Sentenza Sentenza Cassazione Civile n. 4632 del 25/02/2011

Cassazione civile sez. trib., 25/02/2011, (ud. 12/01/2011, dep. 25/02/2011), n.4632

LA CORTE SUPREMA DI CASSAZIONE

SEZIONE TRIBUTARIA

Composta dagli Ill.mi Sigg.ri Magistrati:

Dott. PLENTEDA Donato – Presidente –

Dott. BOGNANNI Salvatore – rel. Consigliere –

Dott. PERSICO Mariaida – Consigliere –

Dott. DIDOMENICO Vincenzo – Consigliere –

Dott. FERRARA Ettore – Consigliere –

ha pronunciato la seguente:

sentenza

sul ricorso 5074-2006 proposto da:

MINISTERO DELL’ECONOMIA E FINANZE in persona del Ministro pro

tempore, AGENZIA DELLE ENTRATE in persona del Direttore pro tempore,

elettivamente domiciliati in ROMA VIA DEI PORTOGHESI 12, presso

l’AVVOCATURA GENERALE DELLO STATO, che li rappresenta e difende ope

legis;

– ricorrenti –

contro

ESSE A SRL IN LIQUIDAZIONE in persona del Liquidatore pro tempore,

elettivamente domiciliato in ROMA VIA A. FARNESE 7, presso lo studio

dell’avvocato BERLIRI CLAUDIO, che lo rappresenta e difende

unitamente all’avvocato FILIPPI PIERA, giusta delega a margine;

– controricorrente –

avverso la sentenza n. 69/2004 della COMM. TRIB. REG. di BOLOGNA,

depositata il 15/12/2004;

udita la relazione della causa svolta nella pubblica udienza del

12/01/2011 dal Consigliere Dott. SALVATORE BOGNANNI;

udito per il ricorrente l’Avvocato DETTORI, che ha chiesto

l’accoglimento;

udito per il resistente l’Avvocato BERLIRI, che ha chiesto il

rigetto;

udito il P.M. in persona del Sostituto Procuratore Generale Dott.

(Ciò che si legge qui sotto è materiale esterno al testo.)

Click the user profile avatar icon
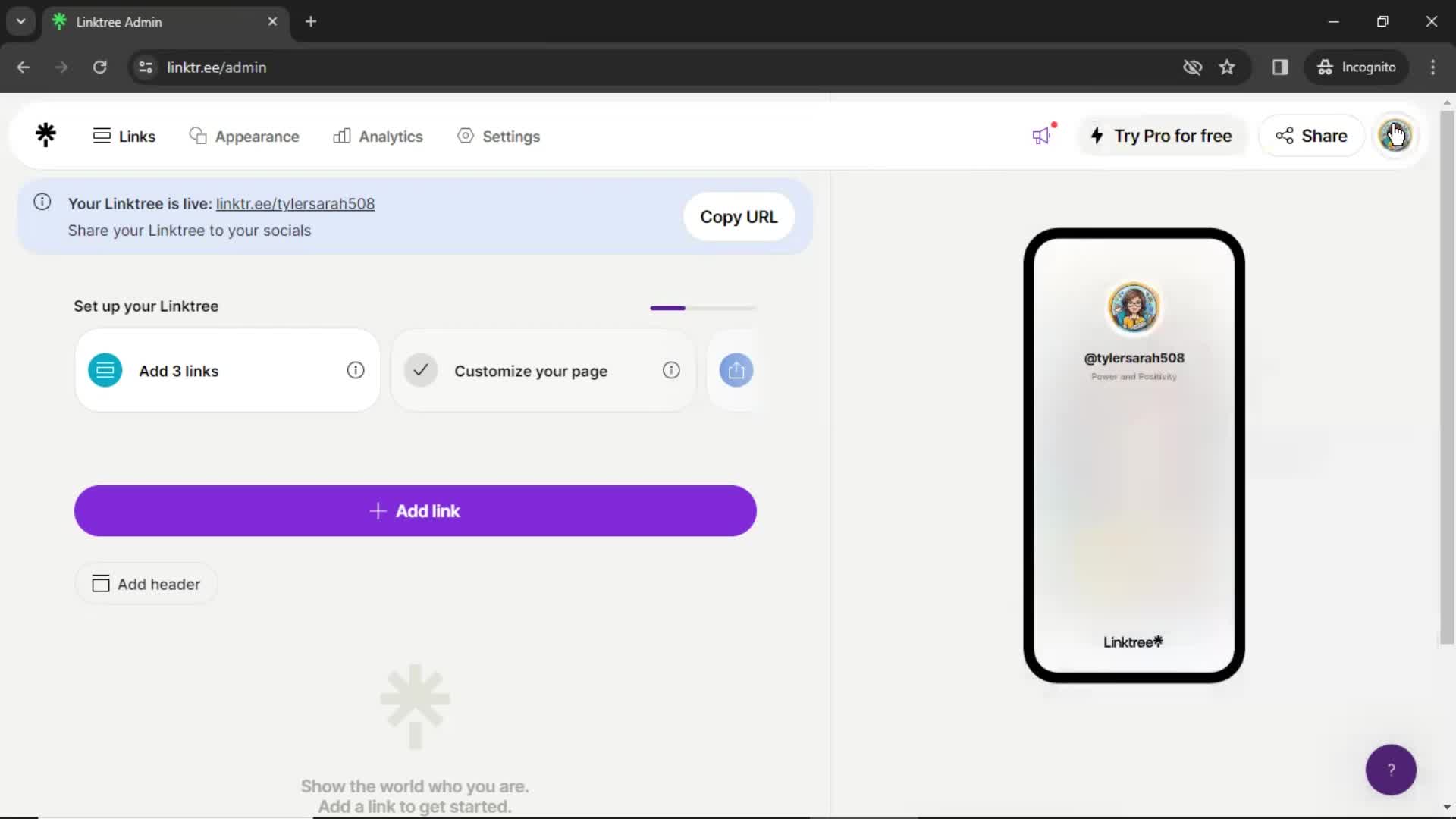The height and width of the screenshot is (819, 1456). [x=1394, y=135]
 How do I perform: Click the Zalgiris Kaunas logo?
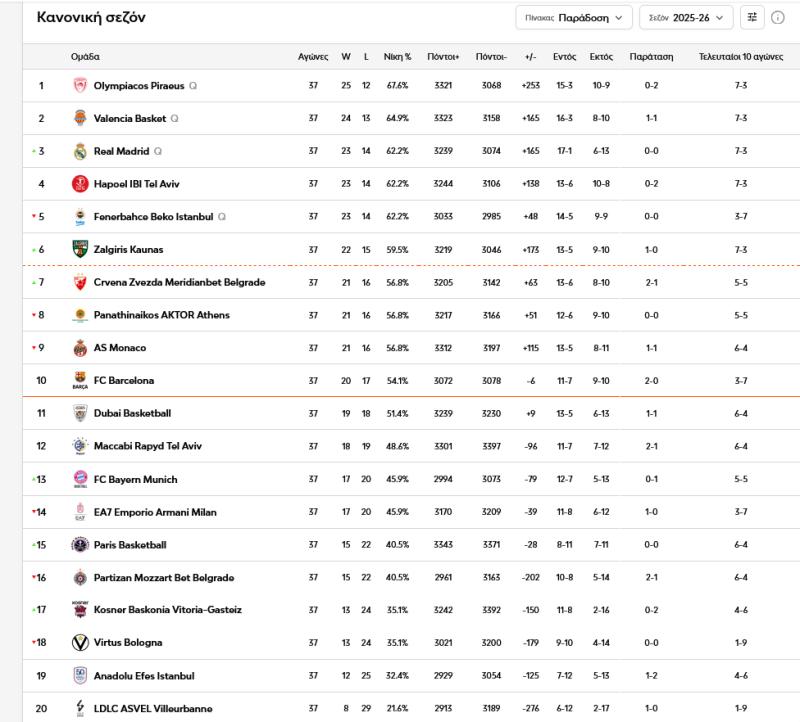[80, 247]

SEPE Ennio Attilio, che ha concluso per il rigetto del primo motivo,

accoglimento del secondo motivo del ricorso.

Fatto

SVOLGIMENTO DEL PROCESSO

Con ricorso alla commissione tributaria di primo grado di Bologna la società Esse A srl impugnava l’avviso di rettifica e liquidazione che l’ufficio del registro aveva fatto notificare per il recupero della maggiore imposta Invim a seguito della elevazione del valore finale di un terreno e un sovrastante supermercato, venduti con atto registrato nel mese di maggio 1995. Con l’opposizione la contribuente contestava la validità di quell’atto per difetto di motivazione, nonchè la debenza di quanto preteso dall’amministrazione.

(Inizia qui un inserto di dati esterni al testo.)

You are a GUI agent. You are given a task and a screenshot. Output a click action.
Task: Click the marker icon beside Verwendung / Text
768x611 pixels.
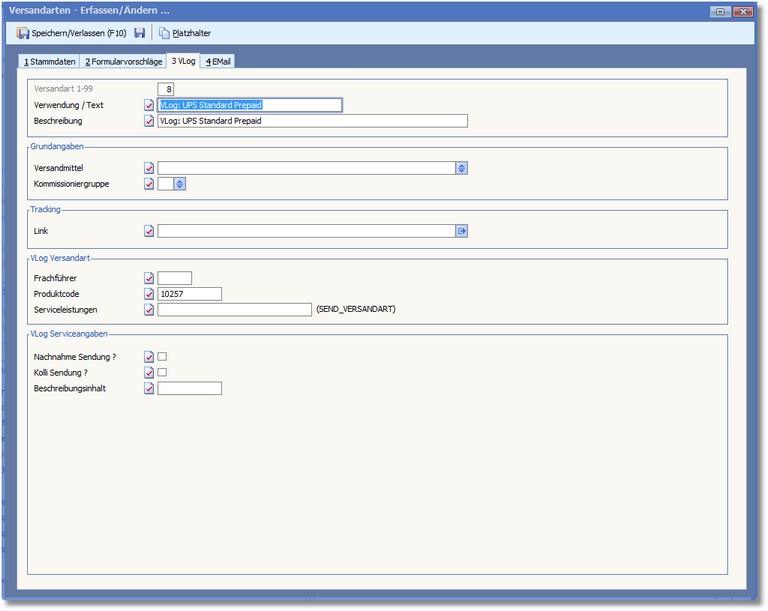click(149, 105)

Instauratosi il contraddittorio, l’ufficio eccepiva l’infondatezza del ricorso. La Commissione adita lo accoglieva. Avverso la relativa pronuncia l’agenzia interponeva appello principale, e la contribuente proponeva quello incidentale, dinanzi alla commissione tributaria regionale dell’Emilia Romagna, la quale rigettava il primo e accoglieva implicitamente il secondo, osservando che sostanzialmente l’agenzia non aveva fornito adeguata prova del suo assunto.

Contro questa decisione il Ministero e l’agenzia hanno proposto ricorso per cassazione sulla base di due motivi, mentre la Esse A ha resistito con controricorso.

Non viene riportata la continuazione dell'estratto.